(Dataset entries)
□ □ □

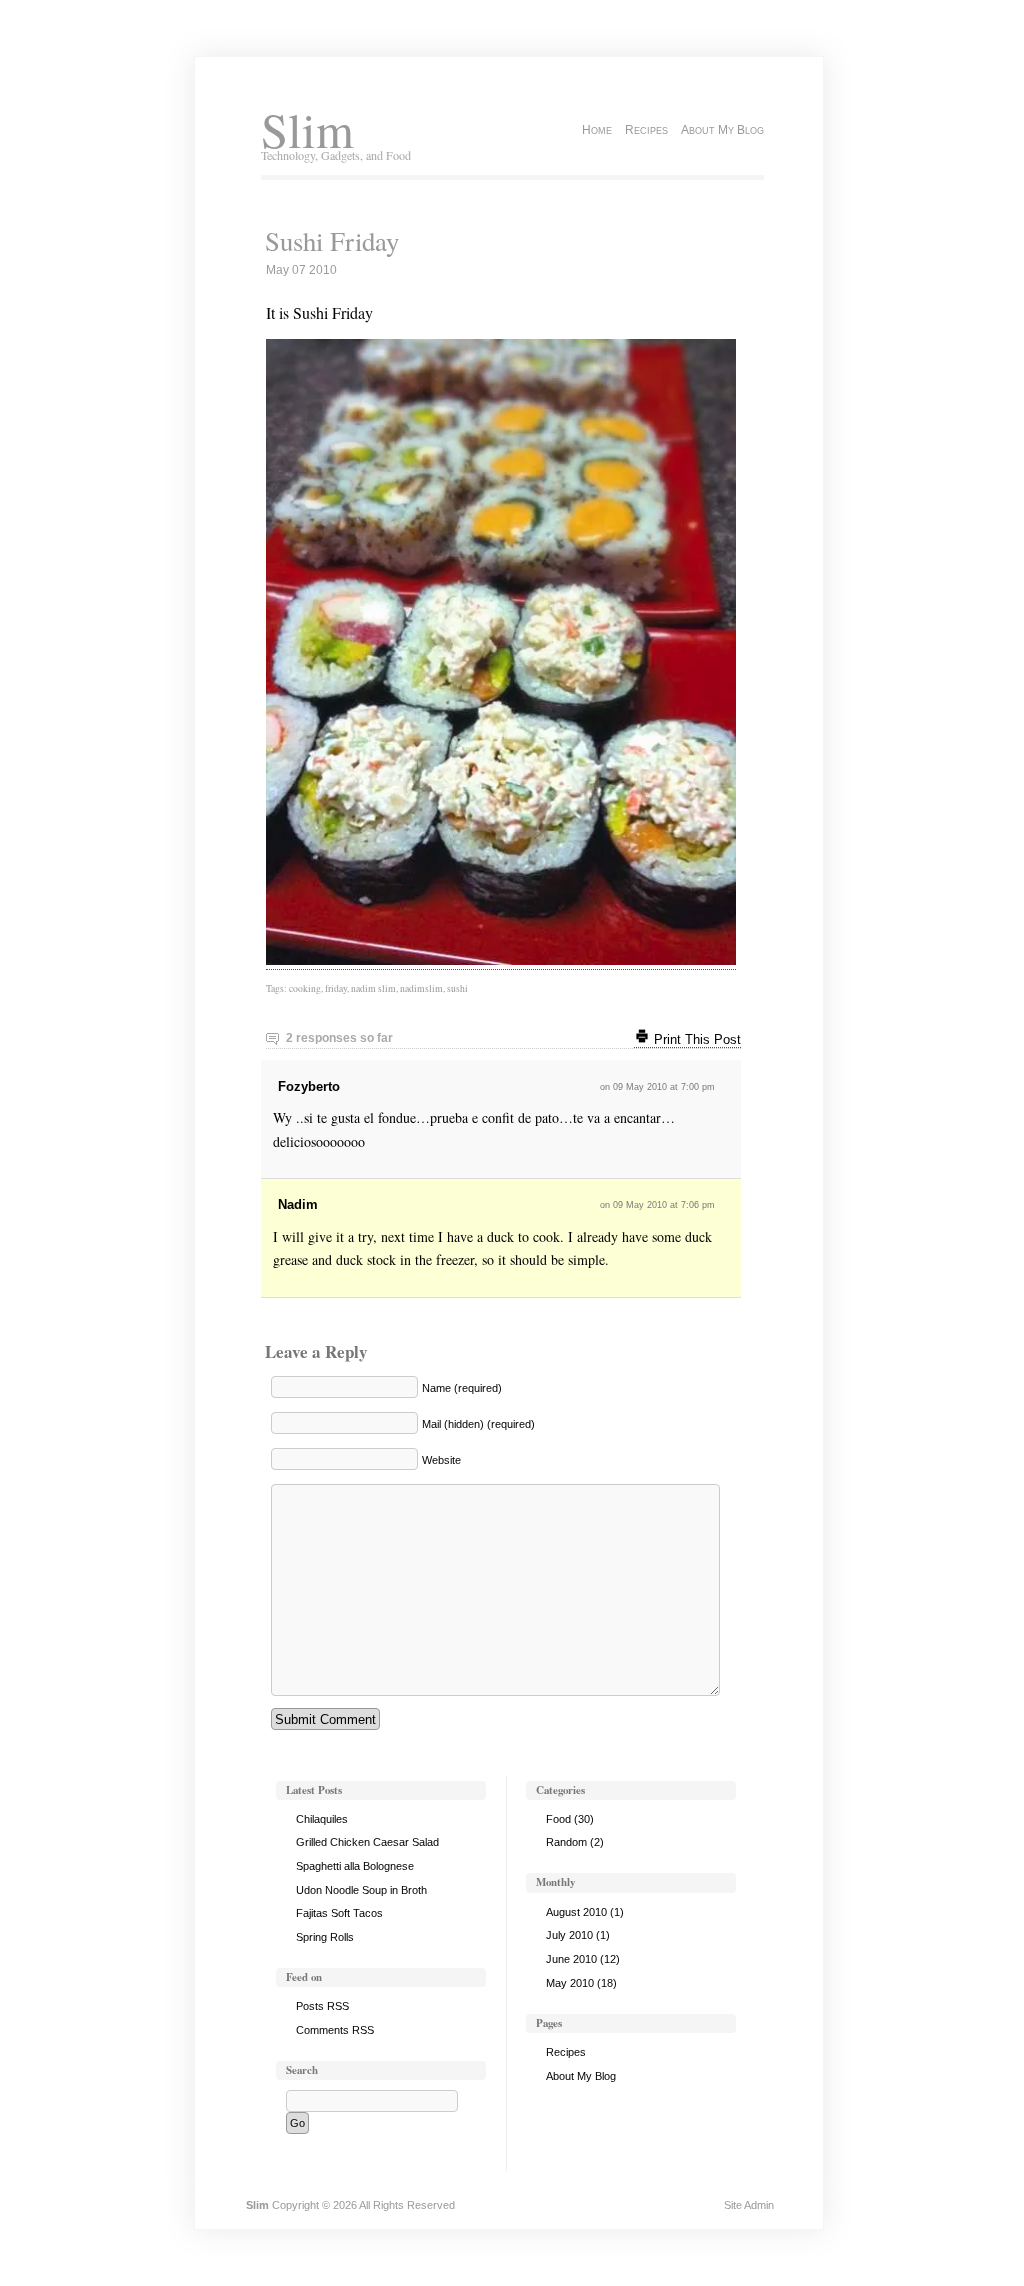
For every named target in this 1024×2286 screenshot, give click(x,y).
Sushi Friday (332, 241)
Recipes (646, 130)
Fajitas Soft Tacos (339, 1913)
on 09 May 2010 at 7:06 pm (657, 1205)
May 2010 (570, 1983)
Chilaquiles (322, 1819)
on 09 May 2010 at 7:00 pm (657, 1087)
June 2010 (571, 1959)
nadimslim (421, 988)
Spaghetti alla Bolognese (355, 1866)
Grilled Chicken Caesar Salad (367, 1842)
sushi (457, 988)
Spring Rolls (325, 1937)
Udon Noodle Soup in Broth (361, 1890)
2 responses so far (339, 1038)
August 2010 (576, 1912)
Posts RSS (322, 2006)
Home (597, 130)
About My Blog (722, 130)
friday (336, 988)
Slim (307, 129)
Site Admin (749, 2205)
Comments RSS (335, 2030)
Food (558, 1819)
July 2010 (569, 1935)
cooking (305, 988)
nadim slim (373, 988)
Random (566, 1842)
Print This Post (695, 1039)
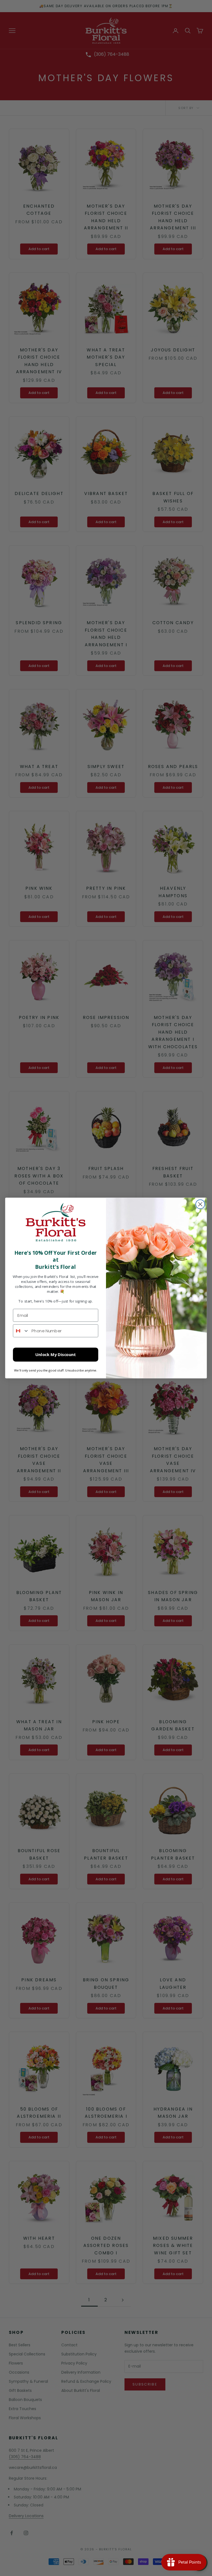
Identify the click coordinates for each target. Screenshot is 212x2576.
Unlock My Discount (55, 1354)
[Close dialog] (200, 1204)
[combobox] (21, 1331)
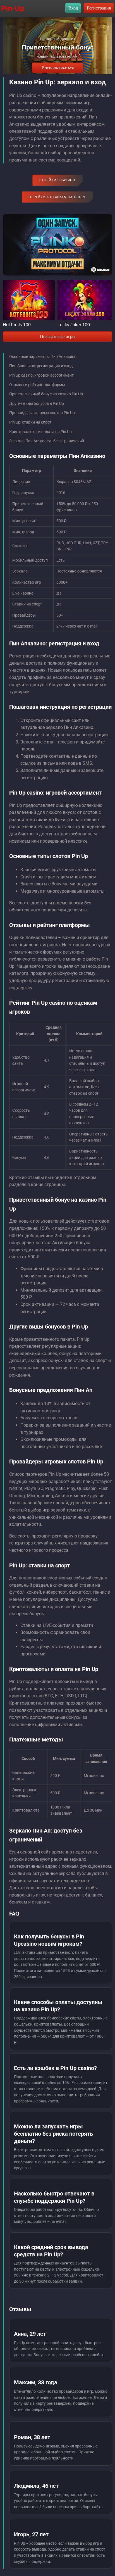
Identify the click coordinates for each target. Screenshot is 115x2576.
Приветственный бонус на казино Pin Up (46, 394)
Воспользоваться (58, 67)
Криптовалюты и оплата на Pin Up (40, 431)
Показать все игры (57, 336)
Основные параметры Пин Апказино (42, 356)
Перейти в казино (57, 180)
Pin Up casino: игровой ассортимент (41, 375)
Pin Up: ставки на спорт (30, 422)
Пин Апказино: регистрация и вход (41, 365)
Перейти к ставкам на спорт (57, 197)
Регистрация (99, 8)
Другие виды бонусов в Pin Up (36, 403)
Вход (73, 8)
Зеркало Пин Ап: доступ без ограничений (46, 441)
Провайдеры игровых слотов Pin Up (42, 412)
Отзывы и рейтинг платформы (37, 384)
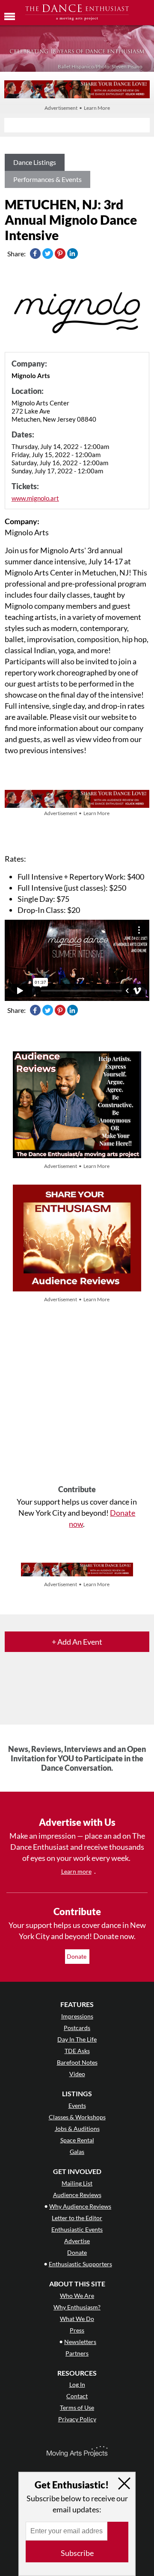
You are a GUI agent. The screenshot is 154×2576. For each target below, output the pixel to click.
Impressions (77, 2016)
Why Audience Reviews (80, 2206)
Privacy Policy (77, 2419)
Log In (77, 2384)
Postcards (77, 2027)
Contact (77, 2396)
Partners (77, 2353)
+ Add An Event (77, 1641)
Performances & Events (47, 179)
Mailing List (77, 2183)
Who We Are (77, 2295)
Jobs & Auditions (77, 2128)
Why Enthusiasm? (77, 2307)
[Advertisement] (77, 1395)
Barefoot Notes (77, 2062)
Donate (77, 1956)
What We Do (77, 2318)
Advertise (77, 2240)
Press (77, 2330)
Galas (77, 2151)
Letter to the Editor (77, 2217)
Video (77, 2073)
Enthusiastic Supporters (80, 2264)
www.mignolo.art (35, 498)
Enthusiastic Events (77, 2229)
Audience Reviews (77, 2194)
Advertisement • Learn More (77, 108)
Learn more (76, 1871)
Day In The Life (77, 2039)
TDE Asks (77, 2050)
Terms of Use (77, 2407)
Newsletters (80, 2341)
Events (77, 2105)
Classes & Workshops (77, 2117)
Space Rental (77, 2140)
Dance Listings (34, 162)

□ □ □

The answer is the lines above, word for word, from the first one through the one containing "Вход (73, 8)"; it includes no pictures.

TASK OUTPUT >>
For every named target in this 1024×2286 screenshot, give click(x,y).
Sushi Friday (332, 241)
Recipes (646, 130)
Fajitas Soft Tacos (339, 1913)
on 09 May 2010 at 7:06 pm (657, 1205)
May 2010 (570, 1983)
Chilaquiles (322, 1819)
on 09 May 2010 at 7:00 pm (657, 1087)
June 2010 (571, 1959)
nadimslim (421, 988)
Spaghetti alla Bolognese (355, 1866)
Grilled Chicken Caesar Salad (367, 1842)
sushi (457, 988)
Spring Rolls (325, 1937)
Udon Noodle Soup in Broth (361, 1890)
2 responses so far (339, 1038)
August 2010 (576, 1912)
Posts RSS (322, 2006)
Home (597, 130)
About My Blog (722, 130)
friday (336, 988)
Slim (307, 129)
Site Admin (749, 2205)
Comments RSS (335, 2030)
Food (558, 1819)
July 2010 (569, 1935)
cooking (305, 988)
nadim slim (373, 988)
Random (566, 1842)
Print This Post (695, 1039)
Identify the click coordinates for each target. Screenshot is 212x2576.
Unlock My Discount (55, 1354)
[Close dialog] (200, 1204)
[combobox] (21, 1331)
Identify the click coordinates for each target. Screenshot is 115x2576.
Приветственный бонус на казино Pin Up (46, 394)
Воспользоваться (58, 67)
Криптовалюты и оплата на Pin Up (40, 431)
Показать все игры (57, 336)
Основные параметры Пин Апказино (42, 356)
Перейти в казино (57, 180)
Pin Up casino: игровой ассортимент (41, 375)
Pin Up: ставки на спорт (30, 422)
Пин Апказино: регистрация и вход (41, 365)
Перейти к ставкам на спорт (57, 197)
Регистрация (99, 8)
Другие виды бонусов в Pin Up (36, 403)
Вход (73, 8)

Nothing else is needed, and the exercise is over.